* _Goal of the exercise_: Write each line out exactly, from the one containing "[Facebook icon] (552, 2534)" through the final line of the data, and keep pictures out of the copy.

* _Input records_:
####################

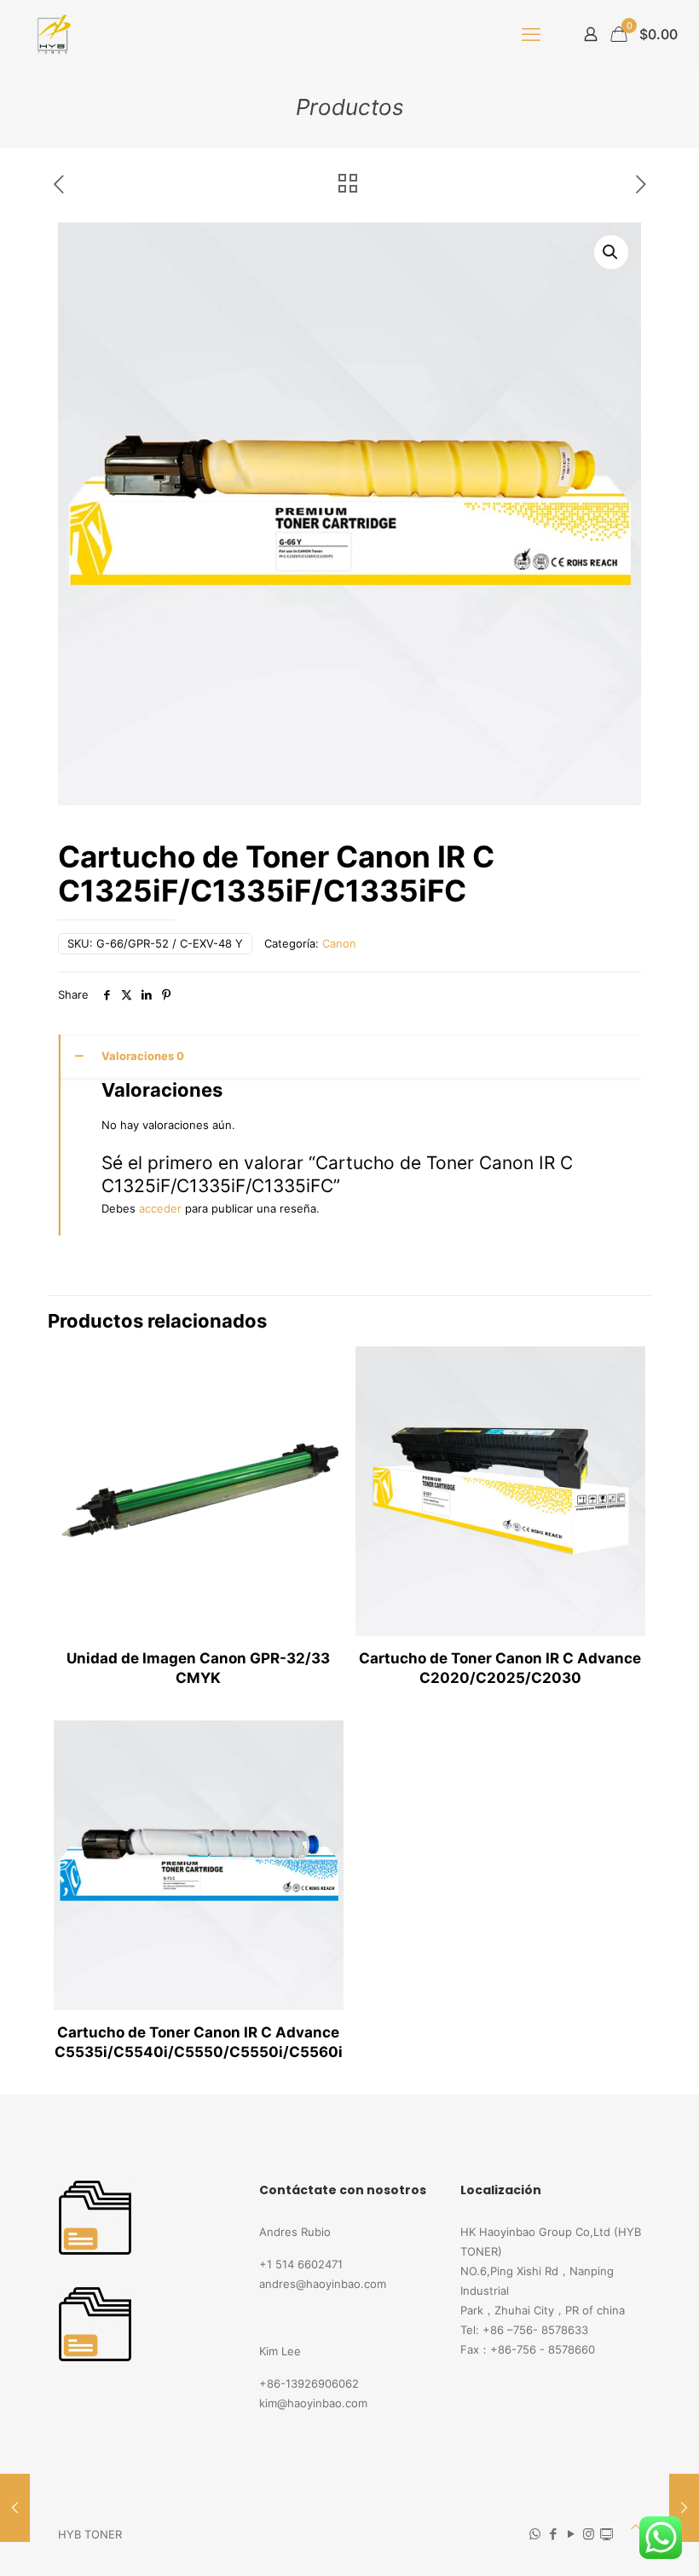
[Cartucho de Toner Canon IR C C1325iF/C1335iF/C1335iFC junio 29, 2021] (15, 2508)
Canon (339, 943)
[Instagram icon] (588, 2534)
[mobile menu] (531, 34)
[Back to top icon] (635, 2527)
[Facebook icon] (552, 2534)
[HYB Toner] (51, 34)
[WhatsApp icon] (535, 2534)
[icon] (606, 2534)
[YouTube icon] (570, 2534)
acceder (160, 1208)
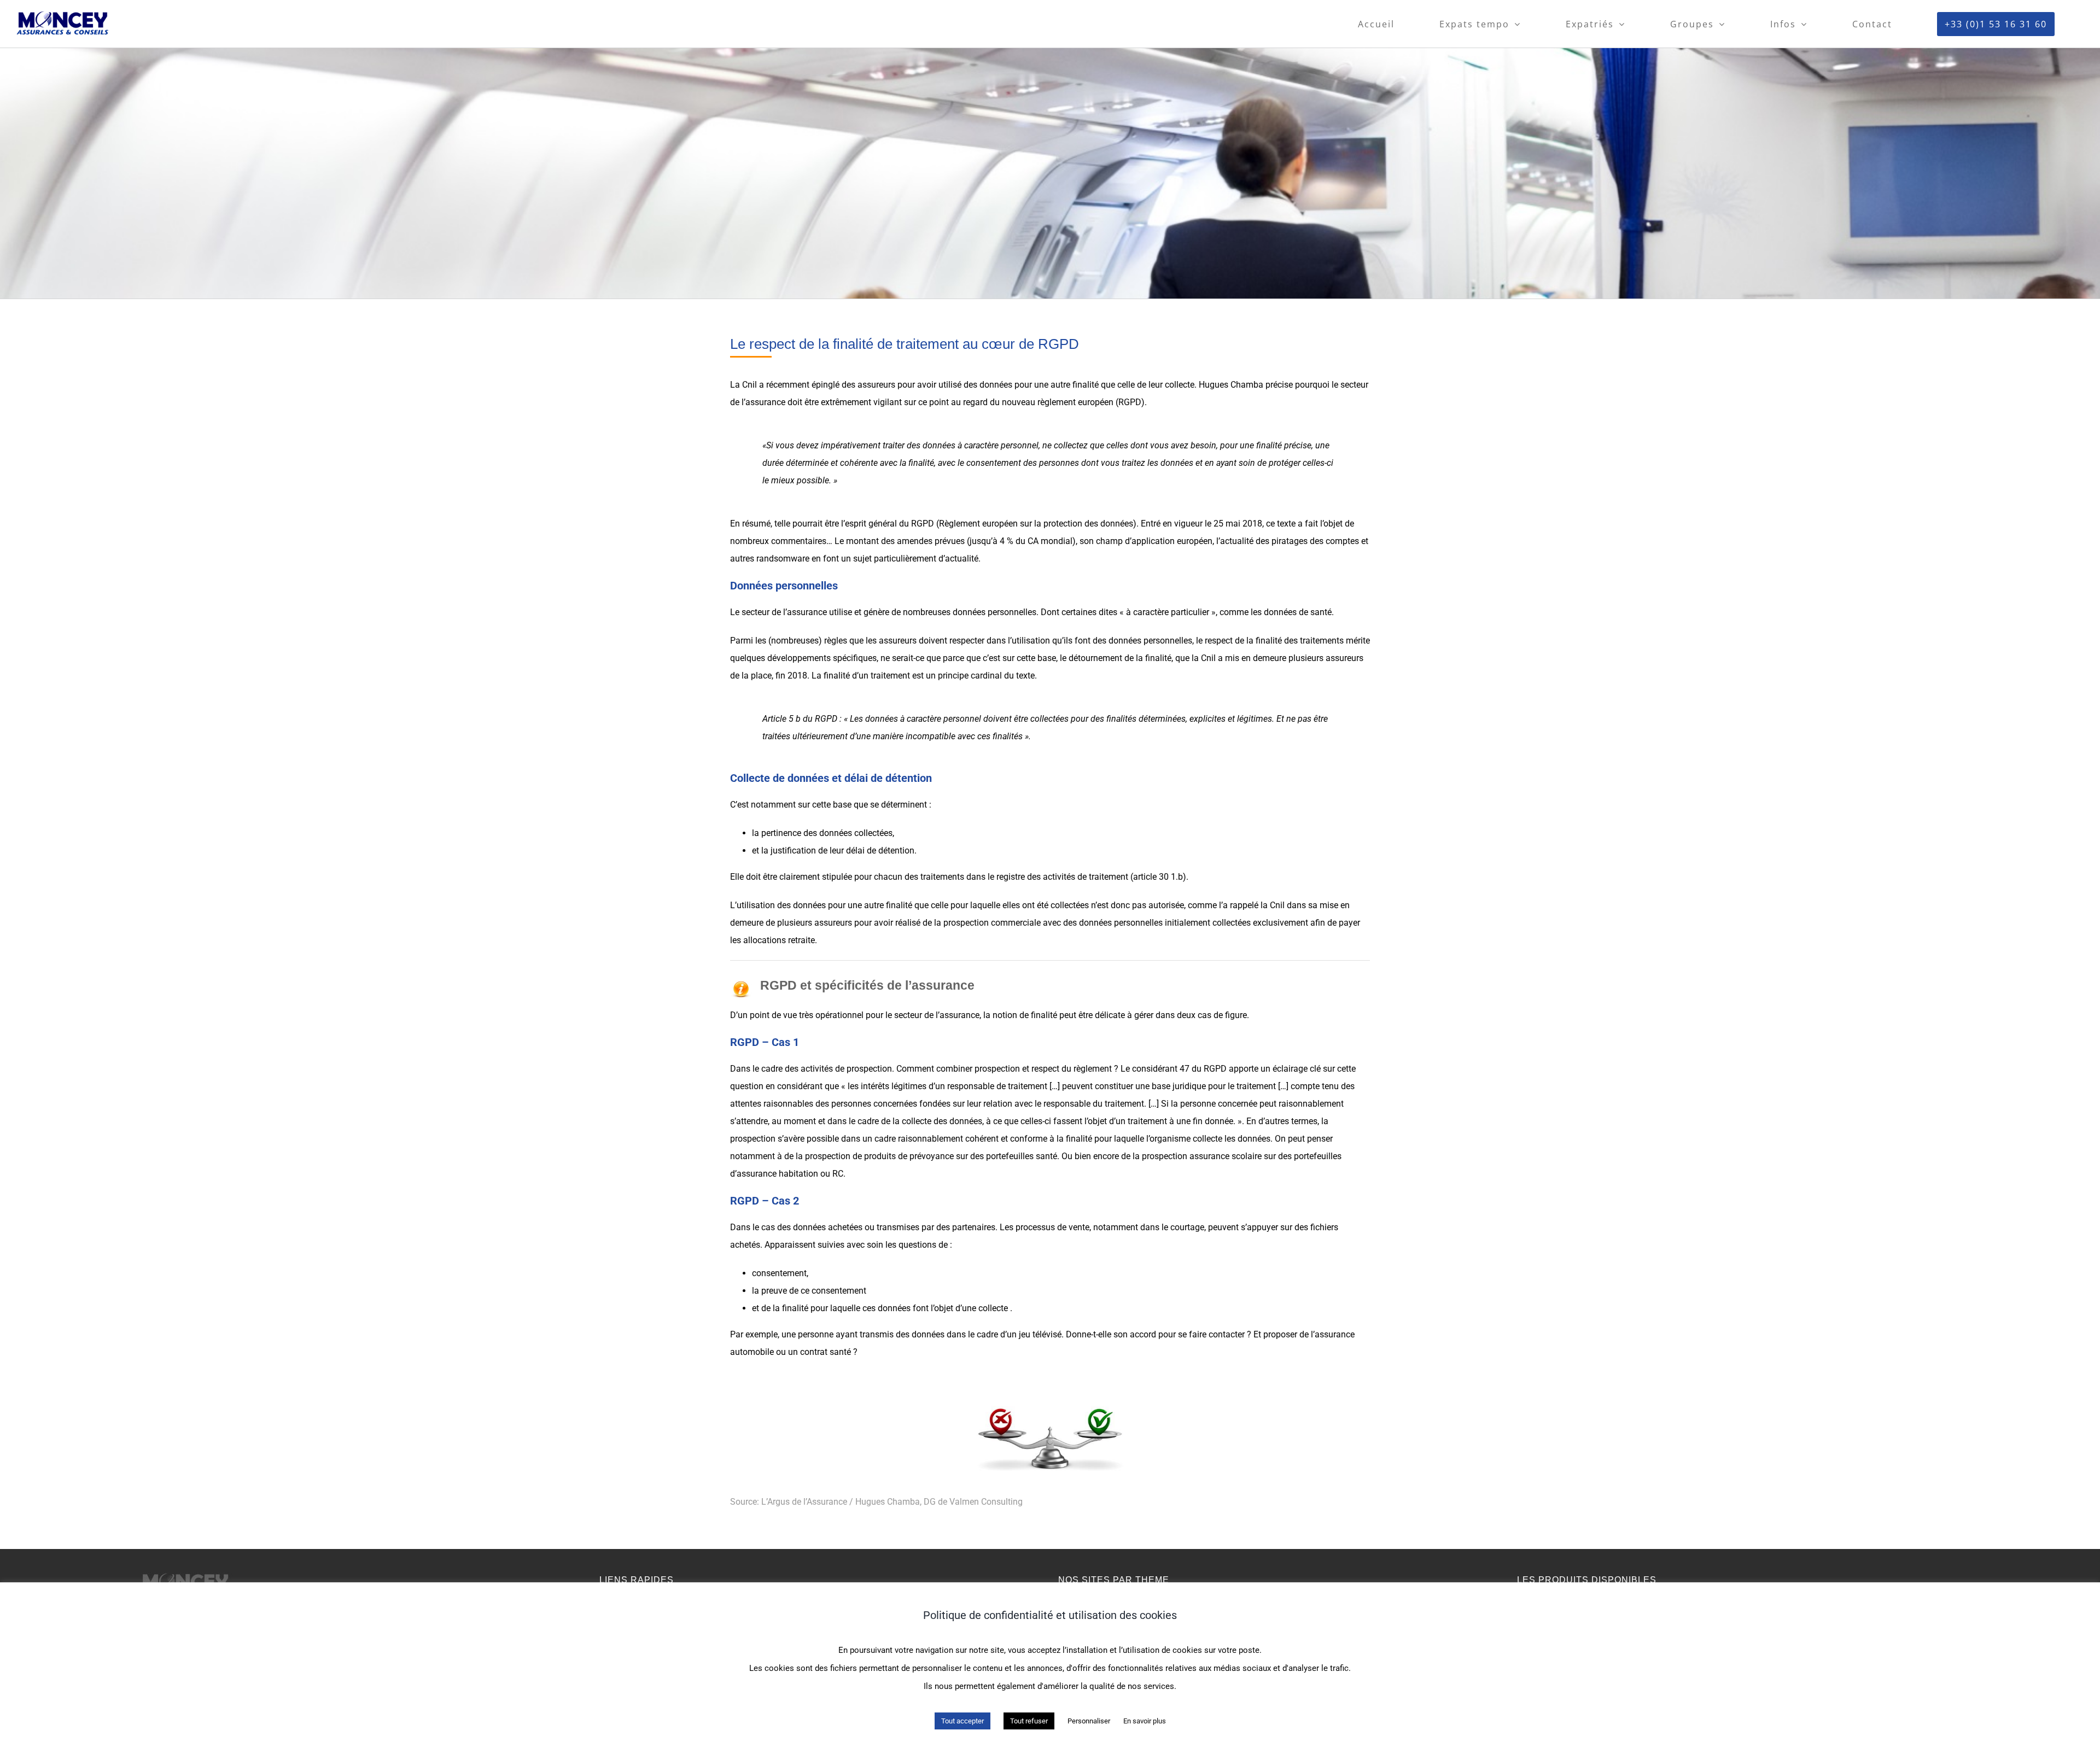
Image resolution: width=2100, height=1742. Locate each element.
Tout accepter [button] (962, 1721)
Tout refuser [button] (1029, 1721)
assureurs (898, 640)
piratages (1289, 541)
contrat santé (825, 1352)
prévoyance (931, 1156)
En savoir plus (1144, 1721)
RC (837, 1173)
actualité (961, 558)
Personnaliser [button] (1089, 1721)
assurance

####################

* _Written solution_:
[Facebook icon] (552, 2534)
[HYB Toner] (51, 34)
[WhatsApp icon] (535, 2534)
[icon] (606, 2534)
[YouTube icon] (570, 2534)
acceder (160, 1208)
Image resolution: width=2100, height=1742. Locate each element.
Tout accepter [button] (962, 1721)
Tout refuser [button] (1029, 1721)
assureurs (898, 640)
piratages (1289, 541)
contrat santé (825, 1352)
prévoyance (931, 1156)
En savoir plus (1144, 1721)
RC (837, 1173)
actualité (961, 558)
Personnaliser [button] (1089, 1721)
assurance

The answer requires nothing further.